Configure the Lindorm (compute engine) output component - Dataphin

The Lindorm (compute engine) output component writes data from external databases to Lindorm (compute engine). You can also use this component to copy and push data from storage systems that are connected to the big data platform to Lindorm (compute engine) for data integration and reprocessing. This topic describes how to configure the Lindorm (compute engine) output component.

Prerequisites

You have created a Lindorm (compute engine) data source. For more information, see Create a Lindorm (compute engine) data source.
The account that you use to configure the properties of the Lindorm (compute engine) output component requires write-through permission for the data source. If you do not have this permission, request it for the data source. For more information, see Request data source permission.

Procedure

On the Dataphin home page, choose Development > Data Integration from the top menu bar.
From the top menu bar of the Data Integration page, select Project. In Dev-Prod mode, you must also select an environment.
In the navigation pane on the left, click Batch Pipeline. In the Batch Pipeline list, click the offline pipeline that you want to configure to open its configuration page.
In the upper-right corner of the page, click Component Library to open the Component Library panel.
In the navigation pane on the left of the Component Library panel, select Output. In the list of output components on the right, find the Lindorm (compute engine) component and drag it to the canvas.
Click and drag the icon from the target upstream component to the Lindorm (compute engine) output component to connect them.
Click the icon on the Lindorm (compute engine) output component card to open the Lindorm (compute engine) Output Configuration dialog box.
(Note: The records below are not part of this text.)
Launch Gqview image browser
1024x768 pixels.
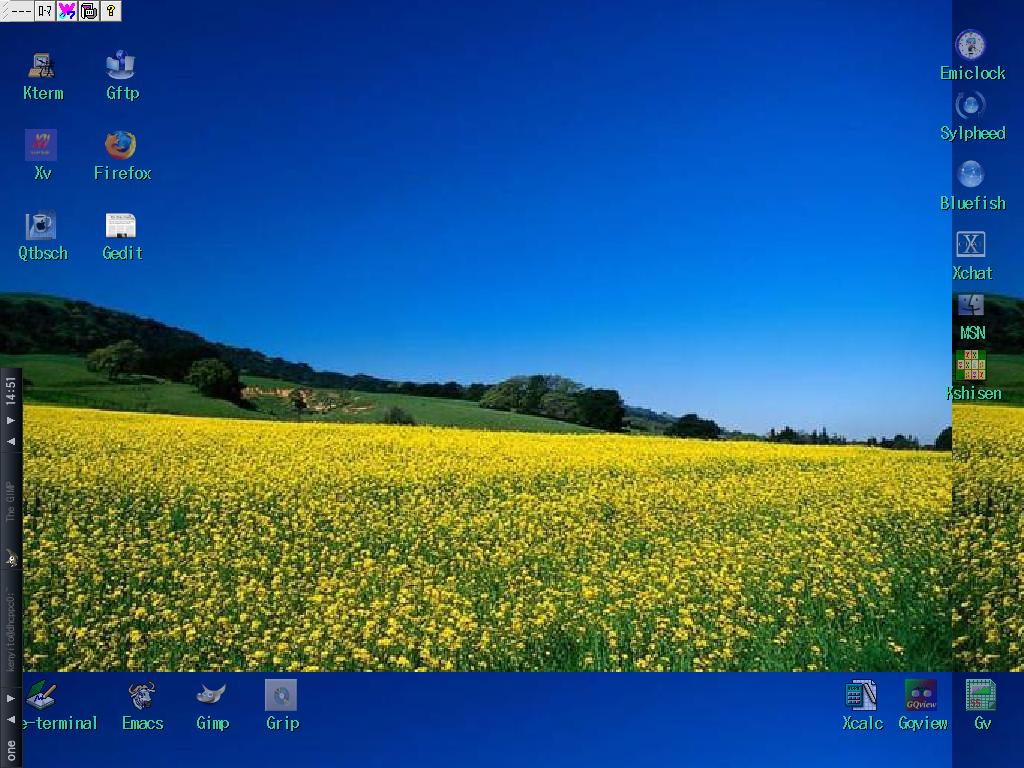921,697
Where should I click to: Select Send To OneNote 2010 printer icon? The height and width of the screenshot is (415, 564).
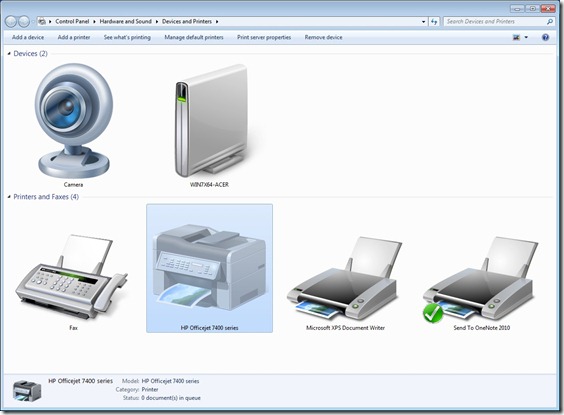(x=481, y=279)
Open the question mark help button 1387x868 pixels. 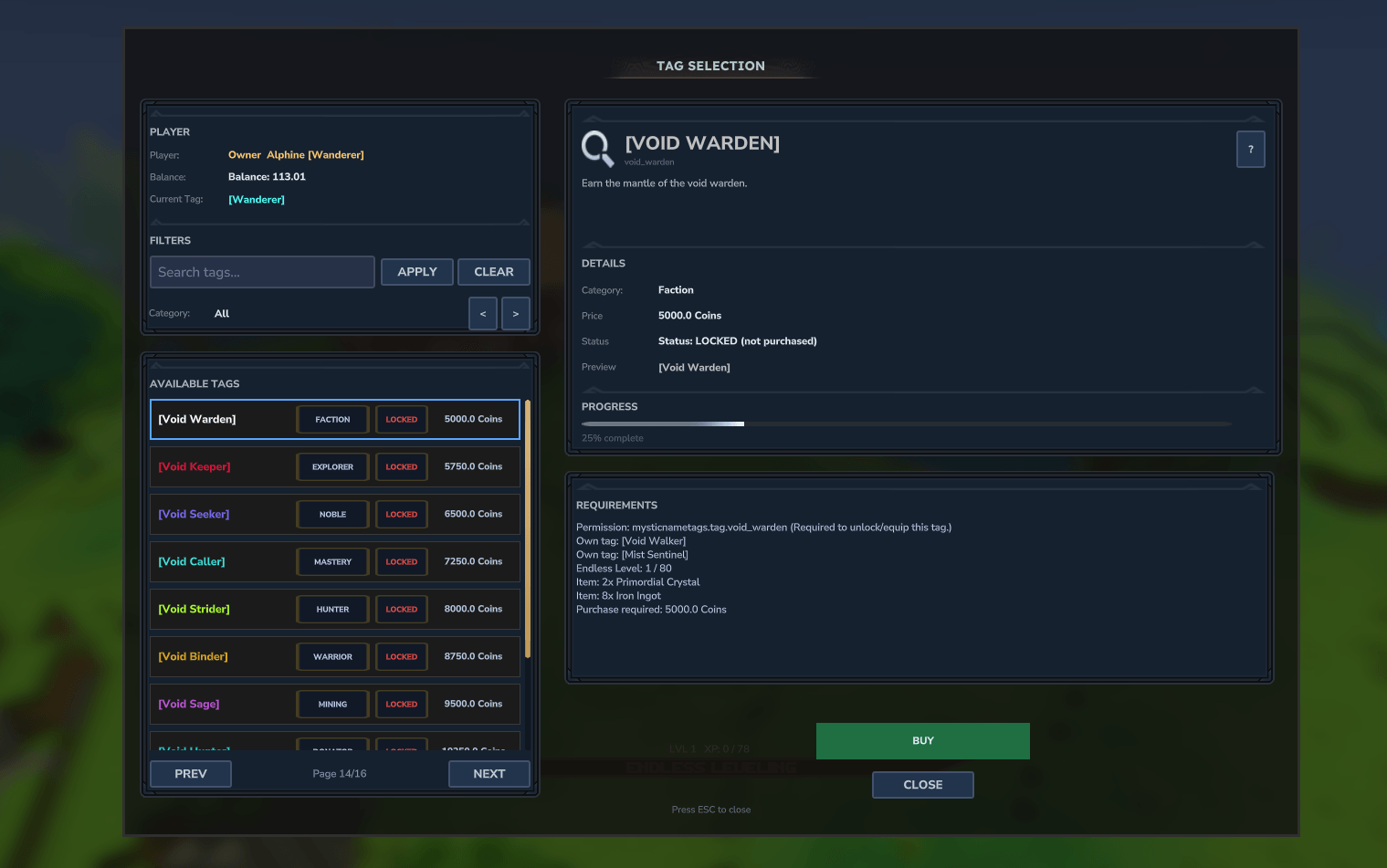(x=1250, y=150)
In the Lindorm (compute engine) Output Configuration dialog box, configure the parameters.

Parameter		Description
Basic settings	Step Name	The name of the Lindorm (compute engine) output component. Dataphin automatically generates a step name, which you can modify as needed. The naming conventions are as follows: The name can contain only Chinese characters, letters, underscores (_), and digits. The name cannot exceed 64 characters.
	Datasource	The Data source drop-down list displays all Lindorm (compute engine) data sources in Dataphin. The list also indicates if you have write-through permission for each data source. Click the icon to copy a data source name. If you do not have write-through permission for a data source, click Request next to the data source to request the permission. For more information, see Request data source permissions. If you do not have a Lindorm (compute engine) data source, click Create to create one. For more information, see Create a Lindorm (compute engine) data source.
	Table	Select the target table for the output data. Click the icon to copy the name of the selected table. Important If the table schema changes, you must reconfigure the pipeline node.
	File Encoding	Supports UTF-8 and GBK.
	Loading Policy	Supports appending data and overwriting all data. Append data: Directly append data to the target table. Overwrite all data: First delete all data in the target table or configured partition, then write new data.
	Compression Format	This parameter is optional. If the source file is compressed, select the corresponding compression format so that Dataphin can decompress the file. Supported formats include zlib, hadoop-snappy, lz4, and none. By default, ORC tables use zlib compression. Tables in other formats do not have a default compression format.
	Performance Configuration	In scenarios where the output table is in ORC format and has many fields, you can adjust this configuration. If you have sufficient memory, increase this value to improve write performance. If you have insufficient memory, decrease this value to reduce garbage collection (GC) time and improve write performance. The default value is `{"hive.exec.orc.default.buffer.size":16384}` in bytes. Do not configure a value larger than 262,144 bytes (256 KB).
	Partition	For partitioned tables that use a non-Iceberg format, configure a fixed static partition for write operations, such as `hh=xx,mm=xx`. Partitioned tables that use the Iceberg format support dynamic partitions. This means you do not need to configure partitions, but the field mapping must include the partition fields. If static partitions are configured, they are used for write operations.
	Prepare Statement	An SQL script to execute on the database before the data import.
	End Statement	The SQL script executed on the database after data import.
Field mapping	Input Field	Displays the input fields from the upstream component.
	Output Field	Displays output fields. Click Field Management to select output fields. Click the icon to move Selected Input Fields to Unselected Input Fields. Click the icon to move Unselected Input Fields to Selected Input Fields.
	Mapping	Mappings connect input fields from a source table to output fields in a target table. Mappings include same-name mapping and same-row mapping. The scenarios are as follows: Same-name mapping: Maps fields that have the same name. Same-row mapping: The field names in the source and target tables do not match, but the data in corresponding rows must be mapped. It maps only fields in the same row.

Click Confirm to save the configuration for the Lindorm (compute engine) output component.